I' ll have a look at that.
Thanks & Best regards,
Steve.
Hi Steve,
I thought that you hadn't redistributed tables after adding hosts, therefore it really acts like HA active - standby solution 🙂 .
Just wondering when ECC realizes that it is using HANA scale-out and manage the redistribution by itself. Or how to make ECC or BW aware of creating scale-out from single node solution.
You can also test adding new table since tables are distributed across available index servers using the round-robin approach. You will then probably loose this "standby" node, i.e. HA setup, since it will contain some data.

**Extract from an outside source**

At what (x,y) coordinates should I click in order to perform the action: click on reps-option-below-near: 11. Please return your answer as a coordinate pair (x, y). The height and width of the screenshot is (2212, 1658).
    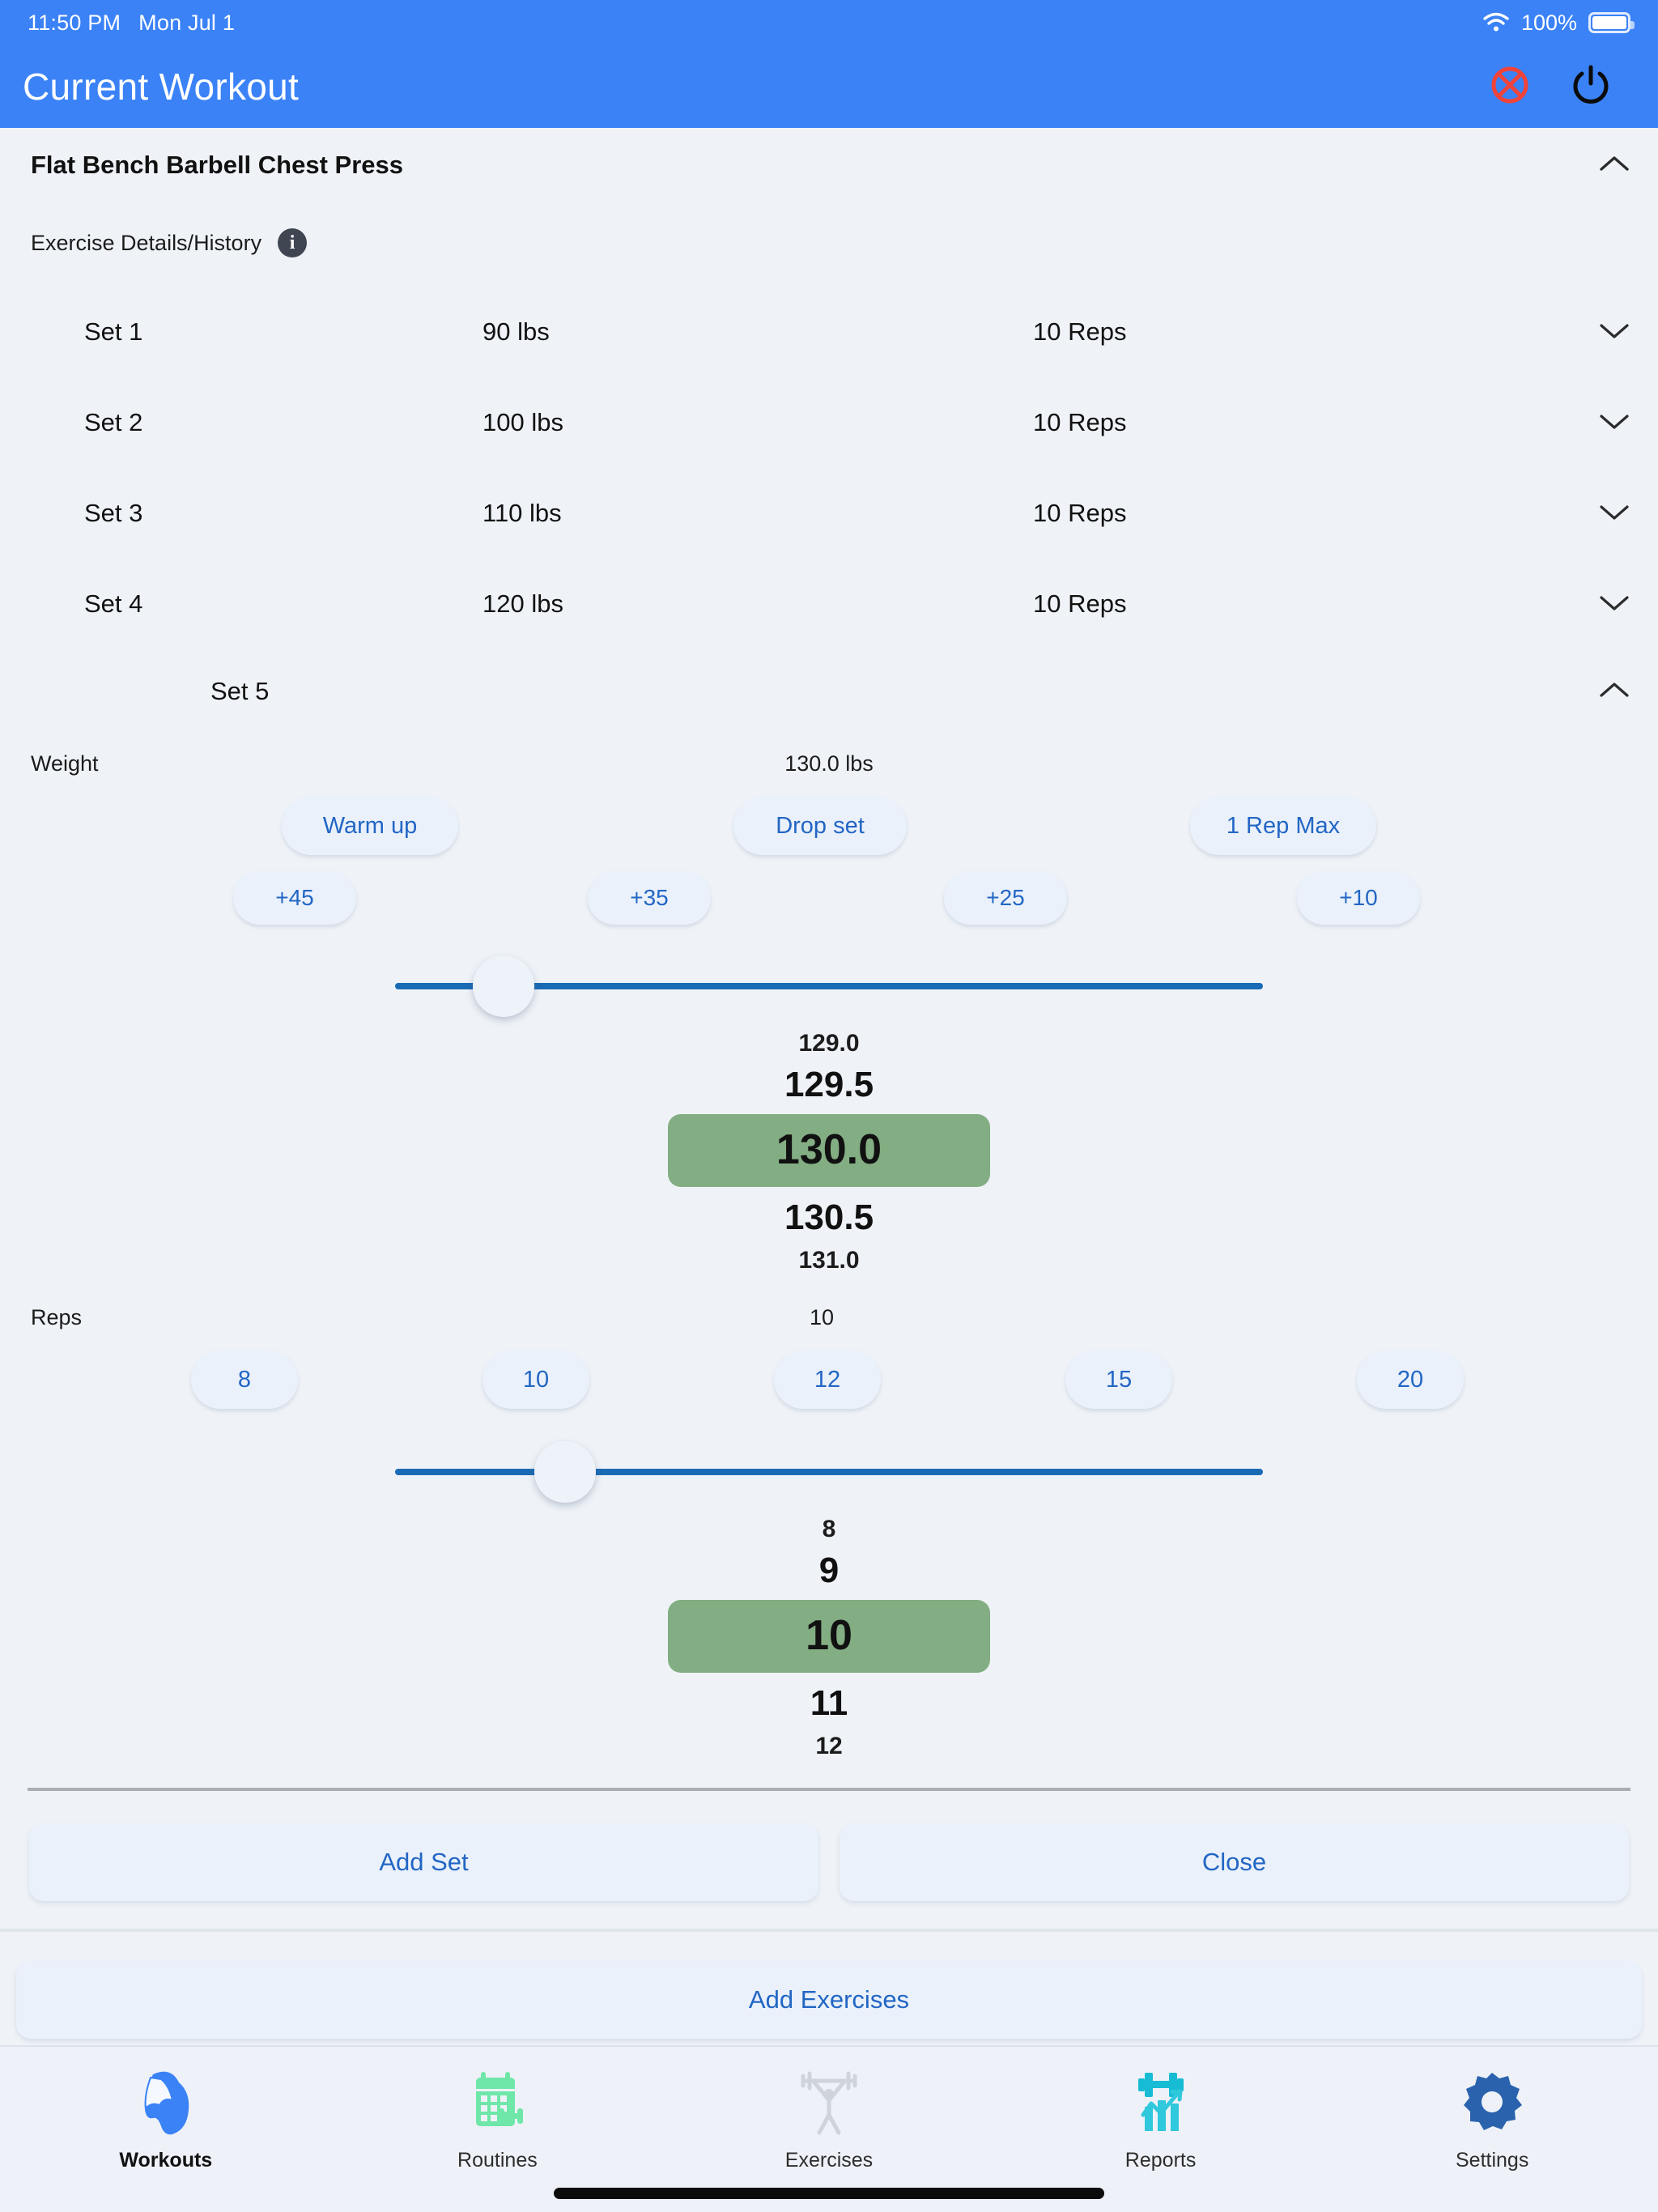
    Looking at the image, I should click on (829, 1704).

Can you please also check parameters in global.ini --> [table_placement] section?
Thanks and Br,
Jan
Hello Jan,
To me, the redistribution needs to be triggered after the scaleout not is installed.So, so far, it' s like the applications are not "hana aware" and do not trigger the tables redistribution by themselves.
For newly created tables , they should be distributed in a round robin way. So you're right, the "HA" setup is then lost. I'll give it a try.
The [tables_placement] section is as follows :
Thanks & Br, Steve.
@ Jan : I managed to have the configuration in line with the best practices.
I now have a true Stdby HDB :
To do so I had to remove and set back the host in the configuration.
Did it with the hdblcmgui and this time I had the standby role offered. I did not have it at first with the command line.
Thanks & Best regards,
Steve.
Hi,
yes, now it looks ok for me 🙂 When you install scale-out or add host to the existing system via hdblcm (not gui) and not explicitly specify the role of the new host then it is by default worker, see Server installation guide:
Good luck with next testing 😉
Br, Jan
Hello Jan ,
That's it, the "problem" was I used the hdblcm with the --addhosts option but without the "role" option ( I encountered the problem solved through note 2068776 ) .
I'll update the blog accordingly.
Thanks & BR,
Steve.